◆ **SHORT PROBLEM A**: Write out the part of the passage on PolSAR superpixel segmentation that opens with the words containing "In summary, the" and closes with "efficiency further higher.".

◆ **GIVEN PASSAGE**:
In summary, the proposed method shows better performance than standard SLIC and IER, which is because the revised Wishart distance between two coherency matrices can better describe the data distance than the Euclidean distance in CIELAB color space, and the postprocessing based on a dissimilarity measure can better preserve the strong point targets than CCA. Our algorithm outperforms SLIC-GC as a result of initializing unstable pixels as all the pixels, which makes all the potential edges contained; only relabeling unstable pixels, which makes the proposed method more efficient and avoids incorrectly sorting more pixels; and implementing the revised Wishart distance in a fast way, which makes the computation efficiency further higher.

5. Conclusions

IER is a fast superpixel segmentation algorithm for optical images. Due to the inherent speckle noise and the existence of many small-sized or slim regions in PolSAR images, a fast PolSAR superpixel segmentation based on edge refinement and fast revised Wishart distance was proposed in this paper. The fast revised Wishart distance between two coherency matrices was utilized in the local relabeling of the unstable pixels instead of Euclidean distance in CIELAB color space to reduce the impact of speckle noise. To preserve the edges of the small-sized and slim regions as much as possible, the initialization of unstable pixels was set as all the pixels in PolSAR images rather than only the grid edge pixels. Finally, a postprocessing procedure, based on the dissimilarity measure, was employed to remove the generated small isolated regions as well as to preserve the strong point targets. The evaluations on four simulated PolSAR images with different sizes demonstrated the availability of the fast revised Wishart distance and the proposed initialization in terms of four commonly used criteria, i.e., BR, USE, ASA and running time. The experiments on two real-world PolSAR images showed that our proposed Pol-IER outperformed the other three methods including standard SLIC, IER and SLIC-GC in boundary adherence, regularity and strong point targets’ preservation. Although the running time is slightly longer than the standard SLIC and IER, it is much shorter compared with other methods of superpixel generation for PolSAR images and is even about nine times shorter than that of SLIC-GC with large-sized images. However, as a result of initializing all the image pixels as unstable pixels, the Pol-IER is more time consuming compared to the standard SLIC and IER which are originally proposed to generate superpixels for optical images. Therefore, it would be beneficial to further improve the efficiency of our proposed approach in future work.

◆ **MATERIAL**:

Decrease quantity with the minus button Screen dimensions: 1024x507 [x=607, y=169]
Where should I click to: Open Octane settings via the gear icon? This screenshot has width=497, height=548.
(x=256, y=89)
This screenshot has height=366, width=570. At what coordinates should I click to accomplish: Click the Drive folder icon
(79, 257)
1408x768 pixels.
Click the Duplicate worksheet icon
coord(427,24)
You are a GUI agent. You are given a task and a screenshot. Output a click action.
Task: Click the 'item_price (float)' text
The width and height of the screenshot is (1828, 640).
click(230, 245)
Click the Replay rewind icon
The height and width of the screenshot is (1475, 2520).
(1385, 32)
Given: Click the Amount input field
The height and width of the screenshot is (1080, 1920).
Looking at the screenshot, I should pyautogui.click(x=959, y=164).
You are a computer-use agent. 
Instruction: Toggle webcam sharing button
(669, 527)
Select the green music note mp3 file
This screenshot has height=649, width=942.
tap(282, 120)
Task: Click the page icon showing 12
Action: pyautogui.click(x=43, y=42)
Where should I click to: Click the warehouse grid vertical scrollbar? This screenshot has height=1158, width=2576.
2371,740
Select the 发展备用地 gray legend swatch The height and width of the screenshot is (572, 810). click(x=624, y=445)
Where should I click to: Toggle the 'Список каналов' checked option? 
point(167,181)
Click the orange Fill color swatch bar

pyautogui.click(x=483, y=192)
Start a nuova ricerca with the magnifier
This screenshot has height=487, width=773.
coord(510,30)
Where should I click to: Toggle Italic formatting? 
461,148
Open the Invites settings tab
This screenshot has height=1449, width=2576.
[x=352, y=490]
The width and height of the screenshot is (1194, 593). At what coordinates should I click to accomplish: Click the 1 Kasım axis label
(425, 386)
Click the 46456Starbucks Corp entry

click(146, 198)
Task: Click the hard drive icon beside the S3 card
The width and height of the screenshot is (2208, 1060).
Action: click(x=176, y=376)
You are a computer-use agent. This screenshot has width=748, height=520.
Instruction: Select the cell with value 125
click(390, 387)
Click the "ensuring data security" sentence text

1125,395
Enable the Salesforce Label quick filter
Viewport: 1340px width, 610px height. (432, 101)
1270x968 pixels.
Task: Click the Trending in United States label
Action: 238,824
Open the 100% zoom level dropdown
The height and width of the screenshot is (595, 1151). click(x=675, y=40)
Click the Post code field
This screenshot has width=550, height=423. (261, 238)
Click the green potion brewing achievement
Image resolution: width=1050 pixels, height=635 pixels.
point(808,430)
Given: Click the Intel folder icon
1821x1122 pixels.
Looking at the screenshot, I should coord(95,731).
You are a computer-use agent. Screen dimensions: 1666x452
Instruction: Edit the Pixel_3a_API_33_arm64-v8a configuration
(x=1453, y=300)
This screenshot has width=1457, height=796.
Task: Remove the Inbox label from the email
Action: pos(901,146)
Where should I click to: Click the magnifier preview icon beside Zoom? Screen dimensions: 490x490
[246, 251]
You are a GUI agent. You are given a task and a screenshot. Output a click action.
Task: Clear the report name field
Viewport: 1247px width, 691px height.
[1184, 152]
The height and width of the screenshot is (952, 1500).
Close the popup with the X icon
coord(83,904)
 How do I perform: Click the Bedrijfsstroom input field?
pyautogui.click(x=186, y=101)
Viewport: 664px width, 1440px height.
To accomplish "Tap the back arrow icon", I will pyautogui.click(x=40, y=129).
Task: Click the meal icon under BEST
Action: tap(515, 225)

◆ **SHORT PROBLEM B**: Change "green potion" to "blue potion" in the part of the records that opens with the line containing "Open the 100% zoom level dropdown" and closes with the line containing "Action: pos(901,146)", and return only those lines with everything else unchanged.

◆ **WRITTEN SOLUTION A**:
In summary, the proposed method shows better performance than standard SLIC and IER, which is because the revised Wishart distance between two coherency matrices can better describe the data distance than the Euclidean distance in CIELAB color space, and the postprocessing based on a dissimilarity measure can better preserve the strong point targets than CCA. Our algorithm outperforms SLIC-GC as a result of initializing unstable pixels as all the pixels, which makes all the potential edges contained; only relabeling unstable pixels, which makes the proposed method more efficient and avoids incorrectly sorting more pixels; and implementing the revised Wishart distance in a fast way, which makes the computation efficiency further higher.

◆ **WRITTEN SOLUTION B**:
Open the 100% zoom level dropdown
The height and width of the screenshot is (595, 1151). click(x=675, y=40)
Click the Post code field
This screenshot has width=550, height=423. (261, 238)
Click the blue potion brewing achievement
Image resolution: width=1050 pixels, height=635 pixels.
point(808,430)
Given: Click the Intel folder icon
1821x1122 pixels.
Looking at the screenshot, I should coord(95,731).
You are a computer-use agent. Screen dimensions: 1666x452
Instruction: Edit the Pixel_3a_API_33_arm64-v8a configuration
(x=1453, y=300)
This screenshot has width=1457, height=796.
Task: Remove the Inbox label from the email
Action: pos(901,146)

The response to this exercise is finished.